*EXTRACTED TEXT*.
+--

WP: Pentagon to Stress Foreign Languages

When I went to a job fair a few weeks ago, an encounter with the woman at the Defense Intelligence Agency counter stuck out in my mind. After giving her spiel about how their agents are given full weapons training and get shipped to a different foreign country every 2 years, she mentioned that they were especially looking for people who spoke foreign languages. When I said I spoke Japanese her eyes lit up and she asked me to stay after and talk with her in more detail. I had to decline though — I’m not ready for that kind of responsibility.

This article gives me an idea as to why they were so interested:

Pentagon to Stress Foreign Languages

By Bradley Graham
Washington Post Staff Writer
Friday, April 8, 2005; Page A04

The Pentagon has ordered a broad effort to expand the foreign language skills of the U.S. military, calling for recruitment of more foreign language speakers, higher proficiency levels for linguists and increased language instruction for U.S. forces.

Among measures still under consideration, a senior defense official said, is adoption of a requirement that all or most U.S. military officers understand a foreign language.

This next passage indicates that they have a need for Japanese. While I guess we won’t be fighting the Japanese any time soon, a friend of mine was saying that they often take Japanese speakers and force them to learn how to read Chinese. Kanji gives them a big head start:

“We’re really aiming to move a big part of the force — that would otherwise only know a few words or nothing — up to some kind of middle category,” he said in an interview.

+--

*RECORD EXCERPTS*.
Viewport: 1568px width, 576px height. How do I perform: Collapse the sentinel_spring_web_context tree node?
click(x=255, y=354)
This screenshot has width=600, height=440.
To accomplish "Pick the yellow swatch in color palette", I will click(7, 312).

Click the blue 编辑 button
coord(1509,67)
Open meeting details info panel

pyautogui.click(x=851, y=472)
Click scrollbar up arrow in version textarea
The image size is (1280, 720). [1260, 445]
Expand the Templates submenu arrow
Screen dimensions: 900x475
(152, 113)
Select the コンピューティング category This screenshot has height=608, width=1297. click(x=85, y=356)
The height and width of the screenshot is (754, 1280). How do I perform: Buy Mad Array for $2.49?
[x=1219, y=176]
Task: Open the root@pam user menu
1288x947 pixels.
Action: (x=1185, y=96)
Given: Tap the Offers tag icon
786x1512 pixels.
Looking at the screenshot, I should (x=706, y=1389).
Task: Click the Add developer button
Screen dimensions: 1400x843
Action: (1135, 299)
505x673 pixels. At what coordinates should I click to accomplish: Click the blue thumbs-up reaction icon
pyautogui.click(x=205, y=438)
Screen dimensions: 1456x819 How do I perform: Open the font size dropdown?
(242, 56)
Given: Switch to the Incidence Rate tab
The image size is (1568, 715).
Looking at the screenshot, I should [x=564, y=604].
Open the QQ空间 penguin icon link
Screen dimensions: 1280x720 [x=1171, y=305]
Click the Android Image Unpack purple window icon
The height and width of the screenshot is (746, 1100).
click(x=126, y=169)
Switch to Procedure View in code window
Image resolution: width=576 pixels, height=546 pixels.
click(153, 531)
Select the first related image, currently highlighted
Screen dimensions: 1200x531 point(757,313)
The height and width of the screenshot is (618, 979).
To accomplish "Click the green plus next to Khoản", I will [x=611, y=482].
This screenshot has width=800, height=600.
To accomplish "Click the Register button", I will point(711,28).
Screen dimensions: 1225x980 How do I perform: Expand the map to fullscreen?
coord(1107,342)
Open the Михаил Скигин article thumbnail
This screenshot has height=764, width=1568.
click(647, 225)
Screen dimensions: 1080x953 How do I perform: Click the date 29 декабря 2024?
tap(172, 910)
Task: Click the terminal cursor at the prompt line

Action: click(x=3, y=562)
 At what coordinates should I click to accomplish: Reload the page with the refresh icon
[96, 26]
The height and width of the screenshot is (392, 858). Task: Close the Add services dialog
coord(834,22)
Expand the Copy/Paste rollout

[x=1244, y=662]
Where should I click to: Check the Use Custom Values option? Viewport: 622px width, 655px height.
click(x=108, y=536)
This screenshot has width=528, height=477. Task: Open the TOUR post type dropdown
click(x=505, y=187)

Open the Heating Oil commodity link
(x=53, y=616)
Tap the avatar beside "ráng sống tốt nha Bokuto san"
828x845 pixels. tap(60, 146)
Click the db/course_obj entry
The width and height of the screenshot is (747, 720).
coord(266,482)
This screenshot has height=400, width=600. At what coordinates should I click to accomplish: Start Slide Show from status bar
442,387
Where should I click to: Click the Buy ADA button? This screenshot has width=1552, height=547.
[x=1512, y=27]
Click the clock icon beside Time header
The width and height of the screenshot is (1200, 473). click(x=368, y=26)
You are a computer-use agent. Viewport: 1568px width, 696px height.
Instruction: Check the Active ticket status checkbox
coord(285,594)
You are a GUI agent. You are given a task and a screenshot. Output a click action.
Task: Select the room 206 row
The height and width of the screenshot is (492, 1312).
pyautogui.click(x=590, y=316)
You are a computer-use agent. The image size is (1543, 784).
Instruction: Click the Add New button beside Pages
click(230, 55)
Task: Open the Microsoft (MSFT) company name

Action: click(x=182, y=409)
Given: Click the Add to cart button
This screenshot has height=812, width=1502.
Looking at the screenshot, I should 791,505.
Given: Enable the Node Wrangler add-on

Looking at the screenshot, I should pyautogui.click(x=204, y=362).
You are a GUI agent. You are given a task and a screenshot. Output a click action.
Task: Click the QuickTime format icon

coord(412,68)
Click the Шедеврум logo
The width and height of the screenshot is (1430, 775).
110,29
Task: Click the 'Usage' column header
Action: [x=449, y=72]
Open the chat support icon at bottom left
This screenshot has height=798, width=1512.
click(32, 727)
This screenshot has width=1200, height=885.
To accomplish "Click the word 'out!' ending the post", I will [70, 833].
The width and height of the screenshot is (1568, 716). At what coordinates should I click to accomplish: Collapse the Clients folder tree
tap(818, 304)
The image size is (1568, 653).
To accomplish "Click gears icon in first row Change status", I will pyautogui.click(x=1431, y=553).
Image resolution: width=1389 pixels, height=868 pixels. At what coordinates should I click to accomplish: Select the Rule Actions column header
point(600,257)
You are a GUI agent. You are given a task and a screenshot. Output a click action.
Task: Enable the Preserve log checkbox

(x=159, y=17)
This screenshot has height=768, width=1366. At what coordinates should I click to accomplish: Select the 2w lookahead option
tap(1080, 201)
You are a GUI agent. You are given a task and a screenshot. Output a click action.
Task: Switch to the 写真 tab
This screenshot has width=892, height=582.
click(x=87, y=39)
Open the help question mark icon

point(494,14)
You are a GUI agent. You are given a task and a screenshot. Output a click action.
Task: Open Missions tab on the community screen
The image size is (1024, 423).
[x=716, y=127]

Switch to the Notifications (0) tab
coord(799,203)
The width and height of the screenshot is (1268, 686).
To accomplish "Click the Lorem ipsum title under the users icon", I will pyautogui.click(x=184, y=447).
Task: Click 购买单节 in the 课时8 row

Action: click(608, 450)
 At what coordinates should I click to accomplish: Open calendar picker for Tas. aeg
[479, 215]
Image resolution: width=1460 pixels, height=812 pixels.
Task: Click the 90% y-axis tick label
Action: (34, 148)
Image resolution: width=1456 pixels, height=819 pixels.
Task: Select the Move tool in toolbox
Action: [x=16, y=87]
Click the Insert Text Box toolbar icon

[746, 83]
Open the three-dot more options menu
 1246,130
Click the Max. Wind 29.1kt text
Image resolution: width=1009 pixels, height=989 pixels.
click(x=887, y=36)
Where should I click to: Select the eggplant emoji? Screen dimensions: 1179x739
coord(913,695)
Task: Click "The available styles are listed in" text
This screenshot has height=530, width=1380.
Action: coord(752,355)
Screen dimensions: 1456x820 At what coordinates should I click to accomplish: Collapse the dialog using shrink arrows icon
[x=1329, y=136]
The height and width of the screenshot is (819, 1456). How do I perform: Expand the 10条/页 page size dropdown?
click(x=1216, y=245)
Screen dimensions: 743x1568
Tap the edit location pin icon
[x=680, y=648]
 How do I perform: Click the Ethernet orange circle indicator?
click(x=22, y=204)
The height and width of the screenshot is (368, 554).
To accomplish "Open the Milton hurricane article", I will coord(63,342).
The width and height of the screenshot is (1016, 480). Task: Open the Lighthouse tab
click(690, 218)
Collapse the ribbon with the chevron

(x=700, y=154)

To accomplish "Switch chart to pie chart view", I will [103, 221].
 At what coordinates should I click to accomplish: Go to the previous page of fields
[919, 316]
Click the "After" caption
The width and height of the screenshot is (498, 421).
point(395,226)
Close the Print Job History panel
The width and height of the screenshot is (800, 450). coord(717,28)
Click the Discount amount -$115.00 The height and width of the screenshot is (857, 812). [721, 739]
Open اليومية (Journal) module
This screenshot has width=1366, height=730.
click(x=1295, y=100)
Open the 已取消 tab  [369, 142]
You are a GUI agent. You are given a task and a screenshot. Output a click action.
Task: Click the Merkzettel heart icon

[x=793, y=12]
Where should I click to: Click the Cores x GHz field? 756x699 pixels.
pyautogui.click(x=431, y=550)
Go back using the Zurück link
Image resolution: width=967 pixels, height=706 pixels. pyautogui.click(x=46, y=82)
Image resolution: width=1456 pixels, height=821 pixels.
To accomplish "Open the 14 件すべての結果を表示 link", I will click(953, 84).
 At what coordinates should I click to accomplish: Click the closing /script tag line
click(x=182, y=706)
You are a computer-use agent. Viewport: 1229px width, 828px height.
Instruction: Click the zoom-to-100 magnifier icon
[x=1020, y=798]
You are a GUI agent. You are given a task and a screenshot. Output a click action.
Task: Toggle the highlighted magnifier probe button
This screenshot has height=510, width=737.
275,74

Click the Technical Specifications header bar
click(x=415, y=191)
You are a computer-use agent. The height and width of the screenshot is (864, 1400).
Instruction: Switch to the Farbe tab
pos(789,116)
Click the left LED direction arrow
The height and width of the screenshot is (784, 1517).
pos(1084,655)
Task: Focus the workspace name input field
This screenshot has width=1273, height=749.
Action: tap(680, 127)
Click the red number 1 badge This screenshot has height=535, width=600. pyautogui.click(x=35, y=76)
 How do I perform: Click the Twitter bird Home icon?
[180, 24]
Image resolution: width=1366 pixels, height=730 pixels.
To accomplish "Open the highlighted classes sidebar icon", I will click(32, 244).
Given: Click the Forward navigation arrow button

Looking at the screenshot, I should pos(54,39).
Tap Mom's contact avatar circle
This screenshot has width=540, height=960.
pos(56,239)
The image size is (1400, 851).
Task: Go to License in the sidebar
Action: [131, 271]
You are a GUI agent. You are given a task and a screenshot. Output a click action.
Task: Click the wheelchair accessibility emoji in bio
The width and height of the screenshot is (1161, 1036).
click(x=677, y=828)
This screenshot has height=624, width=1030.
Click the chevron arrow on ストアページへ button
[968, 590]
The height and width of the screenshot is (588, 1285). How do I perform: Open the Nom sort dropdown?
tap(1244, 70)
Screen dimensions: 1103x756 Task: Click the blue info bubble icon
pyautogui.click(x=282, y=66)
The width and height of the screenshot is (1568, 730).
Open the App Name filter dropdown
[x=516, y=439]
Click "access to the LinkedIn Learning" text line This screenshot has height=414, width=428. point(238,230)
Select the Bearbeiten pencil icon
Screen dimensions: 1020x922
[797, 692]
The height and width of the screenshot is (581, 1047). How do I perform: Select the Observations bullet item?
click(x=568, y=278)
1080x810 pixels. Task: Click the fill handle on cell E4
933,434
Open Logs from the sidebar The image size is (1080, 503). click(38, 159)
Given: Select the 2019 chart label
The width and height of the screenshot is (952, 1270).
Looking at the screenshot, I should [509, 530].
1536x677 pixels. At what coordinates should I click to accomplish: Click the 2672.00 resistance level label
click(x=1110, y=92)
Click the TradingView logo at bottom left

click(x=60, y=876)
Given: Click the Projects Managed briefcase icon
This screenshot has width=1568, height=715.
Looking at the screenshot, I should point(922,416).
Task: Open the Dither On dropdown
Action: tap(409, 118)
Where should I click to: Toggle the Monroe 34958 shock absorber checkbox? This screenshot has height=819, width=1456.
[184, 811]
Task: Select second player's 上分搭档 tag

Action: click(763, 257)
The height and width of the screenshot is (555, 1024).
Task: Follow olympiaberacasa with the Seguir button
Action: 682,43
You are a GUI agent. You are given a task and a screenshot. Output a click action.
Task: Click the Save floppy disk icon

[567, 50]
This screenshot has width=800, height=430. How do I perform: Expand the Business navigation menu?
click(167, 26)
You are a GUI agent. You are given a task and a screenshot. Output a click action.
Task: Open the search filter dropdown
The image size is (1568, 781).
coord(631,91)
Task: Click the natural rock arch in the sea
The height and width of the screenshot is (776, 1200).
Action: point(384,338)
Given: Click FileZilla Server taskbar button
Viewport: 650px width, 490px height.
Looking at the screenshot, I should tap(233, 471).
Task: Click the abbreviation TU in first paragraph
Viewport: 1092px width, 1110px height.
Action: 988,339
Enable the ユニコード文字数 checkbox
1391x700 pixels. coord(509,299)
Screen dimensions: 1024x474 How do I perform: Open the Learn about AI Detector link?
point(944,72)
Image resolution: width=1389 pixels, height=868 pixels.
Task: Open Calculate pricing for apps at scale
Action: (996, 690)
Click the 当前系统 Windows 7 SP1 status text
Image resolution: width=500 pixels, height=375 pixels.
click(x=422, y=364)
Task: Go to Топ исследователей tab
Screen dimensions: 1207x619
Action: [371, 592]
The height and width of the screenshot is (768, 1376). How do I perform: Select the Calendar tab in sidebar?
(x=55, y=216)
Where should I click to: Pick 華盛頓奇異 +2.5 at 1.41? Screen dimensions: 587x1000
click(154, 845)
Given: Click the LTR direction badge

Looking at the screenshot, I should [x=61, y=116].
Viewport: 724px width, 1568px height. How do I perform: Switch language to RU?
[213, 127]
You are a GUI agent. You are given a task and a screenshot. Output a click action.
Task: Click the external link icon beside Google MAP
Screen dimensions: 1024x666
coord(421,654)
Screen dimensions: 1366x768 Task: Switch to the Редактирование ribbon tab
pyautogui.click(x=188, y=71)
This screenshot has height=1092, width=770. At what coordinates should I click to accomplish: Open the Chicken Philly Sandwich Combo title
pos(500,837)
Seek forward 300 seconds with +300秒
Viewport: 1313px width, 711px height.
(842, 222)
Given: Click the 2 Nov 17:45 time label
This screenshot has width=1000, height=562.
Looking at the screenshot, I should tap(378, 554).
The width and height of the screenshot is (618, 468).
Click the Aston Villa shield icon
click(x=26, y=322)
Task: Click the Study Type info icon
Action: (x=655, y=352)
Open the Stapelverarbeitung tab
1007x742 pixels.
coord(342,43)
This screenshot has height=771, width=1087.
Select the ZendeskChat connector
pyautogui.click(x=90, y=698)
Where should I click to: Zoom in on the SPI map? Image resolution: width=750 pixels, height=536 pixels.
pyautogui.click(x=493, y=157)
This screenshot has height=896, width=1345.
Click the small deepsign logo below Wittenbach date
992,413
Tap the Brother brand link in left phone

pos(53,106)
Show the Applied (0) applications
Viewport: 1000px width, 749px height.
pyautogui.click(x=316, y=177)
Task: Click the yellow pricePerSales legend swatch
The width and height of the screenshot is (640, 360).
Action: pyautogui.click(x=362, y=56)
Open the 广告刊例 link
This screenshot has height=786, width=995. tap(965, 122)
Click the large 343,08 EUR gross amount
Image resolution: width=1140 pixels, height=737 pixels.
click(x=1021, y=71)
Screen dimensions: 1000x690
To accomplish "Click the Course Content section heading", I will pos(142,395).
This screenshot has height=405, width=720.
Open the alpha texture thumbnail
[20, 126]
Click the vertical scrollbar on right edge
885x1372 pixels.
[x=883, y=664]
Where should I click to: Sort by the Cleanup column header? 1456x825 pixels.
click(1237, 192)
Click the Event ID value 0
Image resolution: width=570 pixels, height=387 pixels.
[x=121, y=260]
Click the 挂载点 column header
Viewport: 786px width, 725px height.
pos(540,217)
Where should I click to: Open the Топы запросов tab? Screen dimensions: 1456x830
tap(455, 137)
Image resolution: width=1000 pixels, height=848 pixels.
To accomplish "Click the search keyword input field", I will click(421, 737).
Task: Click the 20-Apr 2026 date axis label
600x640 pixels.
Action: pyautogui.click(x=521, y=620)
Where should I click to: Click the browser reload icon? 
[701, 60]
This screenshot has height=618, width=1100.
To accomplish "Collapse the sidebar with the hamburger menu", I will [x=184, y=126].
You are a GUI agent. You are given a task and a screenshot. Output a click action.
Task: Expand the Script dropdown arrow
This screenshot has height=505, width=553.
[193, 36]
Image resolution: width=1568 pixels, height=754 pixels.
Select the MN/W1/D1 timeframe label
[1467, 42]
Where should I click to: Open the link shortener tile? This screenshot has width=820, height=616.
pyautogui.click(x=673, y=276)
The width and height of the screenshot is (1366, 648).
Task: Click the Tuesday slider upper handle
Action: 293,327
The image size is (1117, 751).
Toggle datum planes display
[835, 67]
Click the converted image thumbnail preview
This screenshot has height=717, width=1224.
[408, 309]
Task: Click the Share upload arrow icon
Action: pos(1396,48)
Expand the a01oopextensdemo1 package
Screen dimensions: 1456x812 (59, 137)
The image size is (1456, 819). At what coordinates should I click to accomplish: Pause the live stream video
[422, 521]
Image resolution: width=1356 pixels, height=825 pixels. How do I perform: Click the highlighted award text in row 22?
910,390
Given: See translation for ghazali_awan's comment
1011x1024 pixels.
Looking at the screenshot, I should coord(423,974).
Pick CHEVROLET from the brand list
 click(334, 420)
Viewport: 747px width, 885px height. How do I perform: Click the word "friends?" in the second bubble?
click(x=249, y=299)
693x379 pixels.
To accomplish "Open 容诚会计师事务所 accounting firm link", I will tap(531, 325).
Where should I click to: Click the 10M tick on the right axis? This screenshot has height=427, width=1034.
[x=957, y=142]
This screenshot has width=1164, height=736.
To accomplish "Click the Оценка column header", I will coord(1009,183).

+--

*PROBLEM A*. In the post about the Pentagon's language push, how often do Defense Intelligence Agency agents get shipped to a different foreign country?
*PROBLEM B*. Rewrite the Pentagon language post between "WP: Pentagon to" and "kind of responsibility.", inclusive, putting "career fair" in place of "job fair".
*PROBLEM C*. Carry on the post about the Pentagon's foreign language effort, picking up right after its final line.

*TASK ANSWER A*. Every 2 years.

*TASK ANSWER B*.
WP: Pentagon to Stress Foreign Languages

When I went to a career fair a few weeks ago, an encounter with the woman at the Defense Intelligence Agency counter stuck out in my mind. After giving her spiel about how their agents are given full weapons training and get shipped to a different foreign country every 2 years, she mentioned that they were especially looking for people who spoke foreign languages. When I said I spoke Japanese her eyes lit up and she asked me to stay after and talk with her in more detail. I had to decline though — I’m not ready for that kind of responsibility.

*TASK ANSWER C*.
One option under review is whether to require every officer, in Chu’s words, to “have some degree of competence in one or more of what we call the ‘investment languages,’ ” meaning Arabic, Chinese, Japanese or Korean. “We’ve asked the military services for a concept on how we’d do this,” Chu said.

The “defense readiness index” might give us some indication of where we’ll be attacking next:

Titled “Defense Language Transformation Roadmap,” the report outlined a series of directives to the military services and regional commands, with deadlines for action stretching over the next several years.

By the end of the year, for instance, a Pentagon survey is to be conducted to determine how many military and civilian personnel in the Defense Department speak a foreign language. A Pentagon “Language Office” is being established, and a “language readiness index” will be devised to measure the military’s capabilities.

4 thoughts on “WP: Pentagon to Stress Foreign Languages”

  1. I would think that our intelligence officers need to know the language of the “enemy.” For Japan, there’s so much increasing integration that it doesn’t surprise me that they want and need Japanese speakers.

  2. Fred Kaplan’s column in Slate this week does a pretty good job of explaining how ridiculously bad the Pentagon has been at actually developing language talent. If what he says is even one-tenth true, then they need to recruit as many foreign language speakers as they can, because they’re never going to succeed in training any internally.

    In the three and a half years after the Japanese bombed Pearl Harbor in 1941, the United States built a massive arsenal, equipped an equally massive fighting force, and declared victory in a worldwide war over imperial Japan and Nazi Germany.

    In the three and a half years after the Soviets launched the Sputnik satellite in 1957, the U.S. government funded dozens—if not hundreds—of Russian-language and Russian-studies departments not just within the military but in high schools and colleges all across America.

    Now, three and a half years after Islamic fundamentalists flew airplanes into the World Trade Center and the Pentagon, the Department of Defense is three months away from publishing an official “instruction” providing “guidance for language program management.”

    It’s pathetic.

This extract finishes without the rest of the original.